**WORK ORDER:** An exact copy of the lines from the one containing "Where should I click to: Open the" through the last line below is required; include both of those lines and no others.

**Records from a data collection:**
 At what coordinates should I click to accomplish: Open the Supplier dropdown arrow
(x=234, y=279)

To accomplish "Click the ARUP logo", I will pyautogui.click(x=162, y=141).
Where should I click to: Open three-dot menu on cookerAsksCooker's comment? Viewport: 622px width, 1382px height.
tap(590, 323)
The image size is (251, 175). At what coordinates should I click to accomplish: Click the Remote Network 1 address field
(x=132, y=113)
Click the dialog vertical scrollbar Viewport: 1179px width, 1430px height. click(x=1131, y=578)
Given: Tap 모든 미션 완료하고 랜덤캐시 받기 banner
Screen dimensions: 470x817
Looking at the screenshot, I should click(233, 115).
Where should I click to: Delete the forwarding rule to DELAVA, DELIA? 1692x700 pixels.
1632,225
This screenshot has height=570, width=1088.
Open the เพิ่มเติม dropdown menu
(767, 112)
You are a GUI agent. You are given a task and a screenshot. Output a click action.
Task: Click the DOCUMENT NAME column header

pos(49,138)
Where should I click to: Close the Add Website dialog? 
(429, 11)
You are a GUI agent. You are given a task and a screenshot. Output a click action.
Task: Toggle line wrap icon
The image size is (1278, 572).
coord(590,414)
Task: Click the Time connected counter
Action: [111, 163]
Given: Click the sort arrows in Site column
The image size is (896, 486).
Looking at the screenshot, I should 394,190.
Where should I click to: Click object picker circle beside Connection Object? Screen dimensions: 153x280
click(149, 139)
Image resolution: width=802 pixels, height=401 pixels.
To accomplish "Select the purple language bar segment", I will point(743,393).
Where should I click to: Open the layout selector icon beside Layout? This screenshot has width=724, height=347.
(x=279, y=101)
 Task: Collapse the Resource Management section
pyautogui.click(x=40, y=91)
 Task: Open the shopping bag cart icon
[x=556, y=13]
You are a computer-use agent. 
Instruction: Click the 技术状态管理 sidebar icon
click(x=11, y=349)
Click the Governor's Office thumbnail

**RESULT FOR THIS EXERCISE:**
Where should I click to: Open the layout selector icon beside Layout? This screenshot has width=724, height=347.
(x=279, y=101)
 Task: Collapse the Resource Management section
pyautogui.click(x=40, y=91)
 Task: Open the shopping bag cart icon
[x=556, y=13]
You are a computer-use agent. 
Instruction: Click the 技术状态管理 sidebar icon
click(x=11, y=349)
Click the Governor's Office thumbnail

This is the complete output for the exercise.